List the rows as numbered lines, starting at the first row and ending at the line that contains "(x=187, y=84)", both included, with blank lines dropped.

:::::

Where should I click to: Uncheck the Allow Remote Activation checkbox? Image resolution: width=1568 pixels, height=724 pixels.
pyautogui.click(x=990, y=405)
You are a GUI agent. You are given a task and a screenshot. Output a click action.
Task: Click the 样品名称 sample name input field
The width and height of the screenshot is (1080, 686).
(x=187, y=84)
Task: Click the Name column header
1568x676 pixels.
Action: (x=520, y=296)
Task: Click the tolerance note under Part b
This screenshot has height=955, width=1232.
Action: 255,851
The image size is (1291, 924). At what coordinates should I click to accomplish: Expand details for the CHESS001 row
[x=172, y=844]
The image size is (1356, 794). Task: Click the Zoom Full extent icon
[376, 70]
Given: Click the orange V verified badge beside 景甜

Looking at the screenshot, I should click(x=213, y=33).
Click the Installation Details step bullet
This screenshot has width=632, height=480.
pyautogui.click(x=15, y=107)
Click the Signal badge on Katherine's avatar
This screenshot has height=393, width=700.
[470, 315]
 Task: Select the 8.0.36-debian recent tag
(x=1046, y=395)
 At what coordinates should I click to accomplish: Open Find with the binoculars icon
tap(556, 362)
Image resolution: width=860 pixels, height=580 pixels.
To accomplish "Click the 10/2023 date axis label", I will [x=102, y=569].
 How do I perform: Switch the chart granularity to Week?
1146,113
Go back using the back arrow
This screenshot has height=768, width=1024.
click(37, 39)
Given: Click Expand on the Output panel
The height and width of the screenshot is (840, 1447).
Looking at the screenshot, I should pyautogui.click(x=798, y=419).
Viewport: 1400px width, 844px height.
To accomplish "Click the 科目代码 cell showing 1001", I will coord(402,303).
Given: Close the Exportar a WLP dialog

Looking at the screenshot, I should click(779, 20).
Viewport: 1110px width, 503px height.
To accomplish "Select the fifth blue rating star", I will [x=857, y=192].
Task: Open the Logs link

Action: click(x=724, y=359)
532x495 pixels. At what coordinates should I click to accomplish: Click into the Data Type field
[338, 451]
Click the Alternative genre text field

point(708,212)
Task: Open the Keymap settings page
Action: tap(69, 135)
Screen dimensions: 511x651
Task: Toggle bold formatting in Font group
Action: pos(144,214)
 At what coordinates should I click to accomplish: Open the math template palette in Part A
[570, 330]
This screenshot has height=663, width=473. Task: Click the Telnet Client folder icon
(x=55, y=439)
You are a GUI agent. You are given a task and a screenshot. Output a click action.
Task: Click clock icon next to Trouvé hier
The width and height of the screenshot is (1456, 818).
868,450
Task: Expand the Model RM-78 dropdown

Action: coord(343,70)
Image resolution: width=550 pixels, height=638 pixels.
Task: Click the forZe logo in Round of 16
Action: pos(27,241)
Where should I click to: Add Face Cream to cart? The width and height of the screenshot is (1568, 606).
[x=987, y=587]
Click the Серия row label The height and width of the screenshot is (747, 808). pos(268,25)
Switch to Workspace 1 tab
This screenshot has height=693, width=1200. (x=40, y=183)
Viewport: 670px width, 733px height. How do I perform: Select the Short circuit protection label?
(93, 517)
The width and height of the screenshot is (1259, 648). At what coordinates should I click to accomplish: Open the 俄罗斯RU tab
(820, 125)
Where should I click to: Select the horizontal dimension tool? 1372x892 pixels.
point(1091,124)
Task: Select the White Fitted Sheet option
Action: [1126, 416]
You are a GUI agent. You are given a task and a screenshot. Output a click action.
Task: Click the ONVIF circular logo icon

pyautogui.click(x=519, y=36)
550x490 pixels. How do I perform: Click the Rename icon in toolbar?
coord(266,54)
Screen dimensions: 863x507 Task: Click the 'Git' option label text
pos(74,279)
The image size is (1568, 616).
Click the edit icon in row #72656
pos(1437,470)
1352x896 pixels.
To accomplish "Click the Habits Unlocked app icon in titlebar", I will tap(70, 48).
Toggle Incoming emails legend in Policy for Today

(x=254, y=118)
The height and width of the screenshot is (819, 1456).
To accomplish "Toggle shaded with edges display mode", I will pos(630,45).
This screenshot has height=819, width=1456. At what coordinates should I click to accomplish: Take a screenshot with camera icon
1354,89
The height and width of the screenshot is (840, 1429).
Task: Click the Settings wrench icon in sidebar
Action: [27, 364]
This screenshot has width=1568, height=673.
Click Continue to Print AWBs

:::::

Task solution ::
1. Where should I click to: Uncheck the Allow Remote Activation checkbox? Image resolution: width=1568 pixels, height=724 pixels.
2. pyautogui.click(x=990, y=405)
3. You are a GUI agent. You are given a task and a screenshot. Output a click action.
4. Task: Click the 样品名称 sample name input field
5. The width and height of the screenshot is (1080, 686).
6. (x=187, y=84)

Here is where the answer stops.